**GIVEN EXERCISE:** Extract every line of text from the records below without changing it, and leave out the pictures.

** start RECORD SET **

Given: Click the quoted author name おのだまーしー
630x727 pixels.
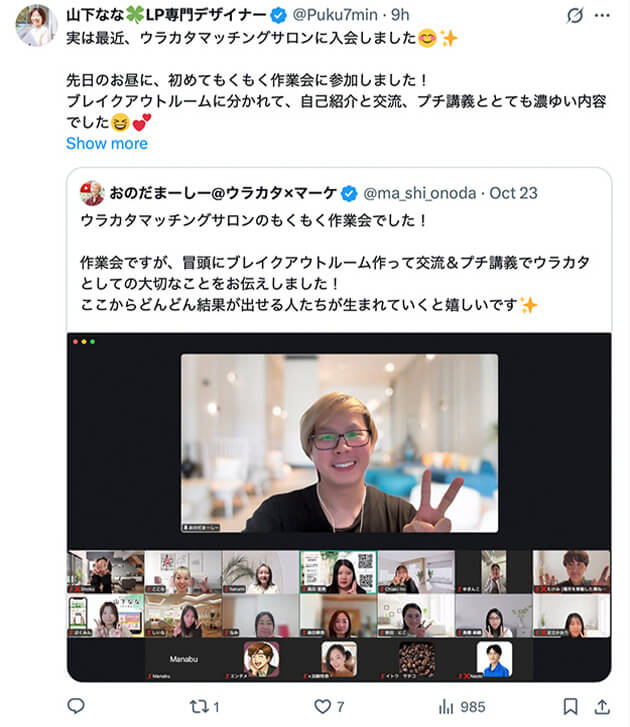Looking at the screenshot, I should pos(223,193).
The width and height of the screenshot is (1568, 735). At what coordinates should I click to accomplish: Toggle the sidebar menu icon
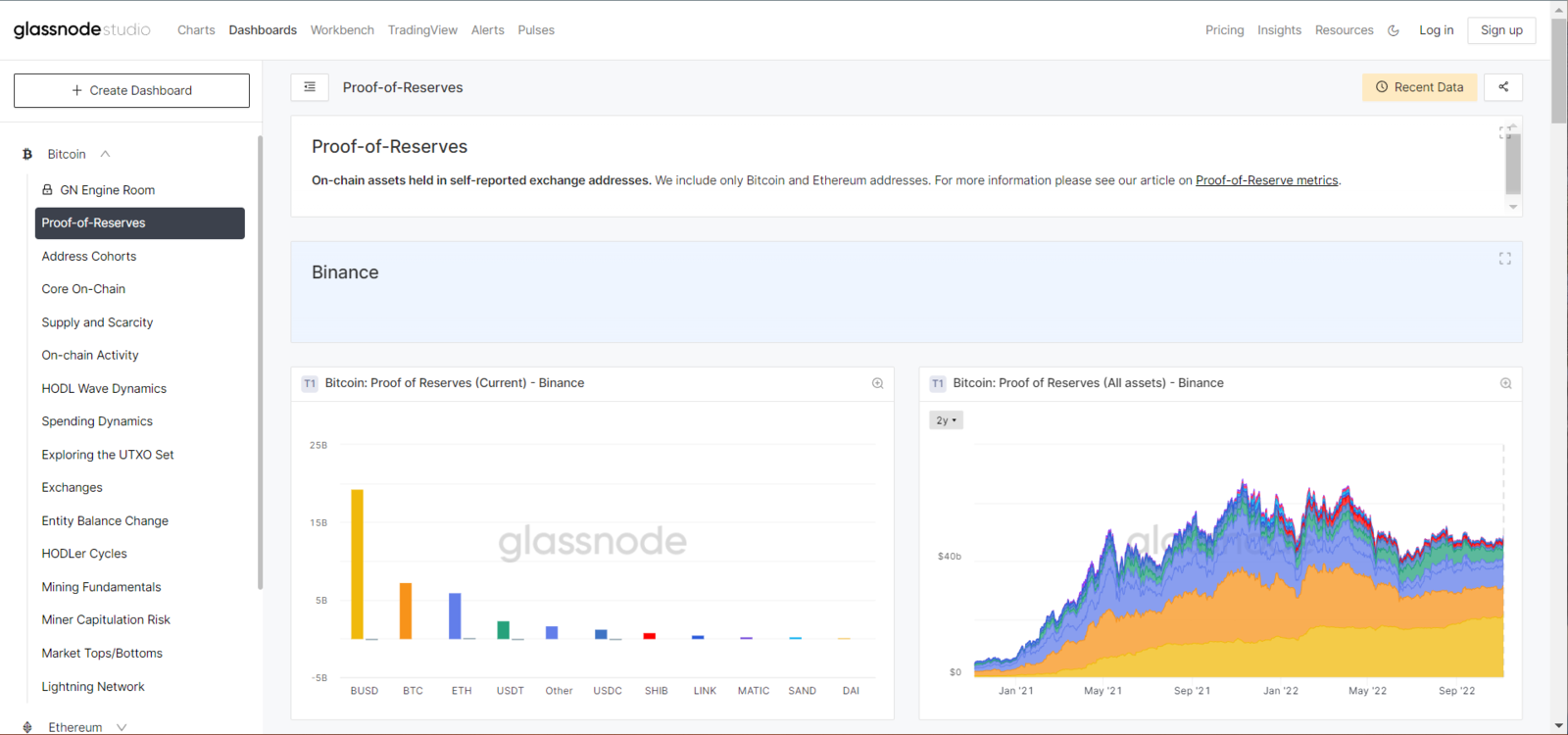pyautogui.click(x=310, y=87)
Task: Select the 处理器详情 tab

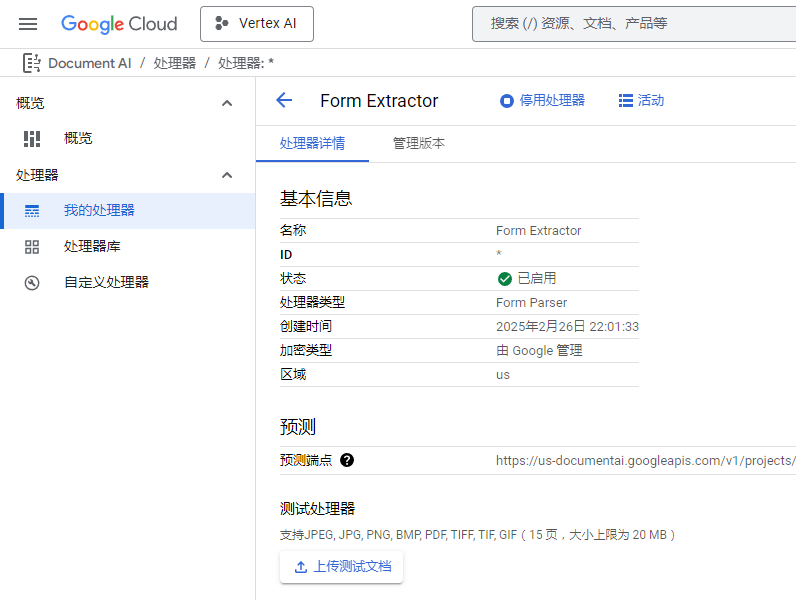Action: click(x=312, y=143)
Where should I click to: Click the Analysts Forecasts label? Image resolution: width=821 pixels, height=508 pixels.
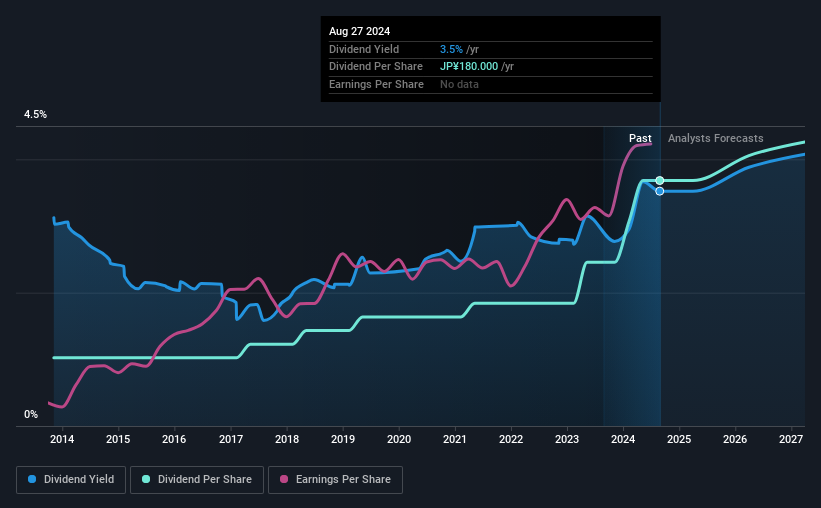(x=715, y=138)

** end RECORD SET **

**RESULT BELOW:**
Given: Click the quoted author name おのだまーしー
630x727 pixels.
Looking at the screenshot, I should pos(223,193).
The width and height of the screenshot is (1568, 735). At what coordinates should I click to accomplish: Toggle the sidebar menu icon
pyautogui.click(x=310, y=87)
Task: Select the 处理器详情 tab

Action: click(x=312, y=143)
Where should I click to: Click the Analysts Forecasts label? Image resolution: width=821 pixels, height=508 pixels.
(x=715, y=138)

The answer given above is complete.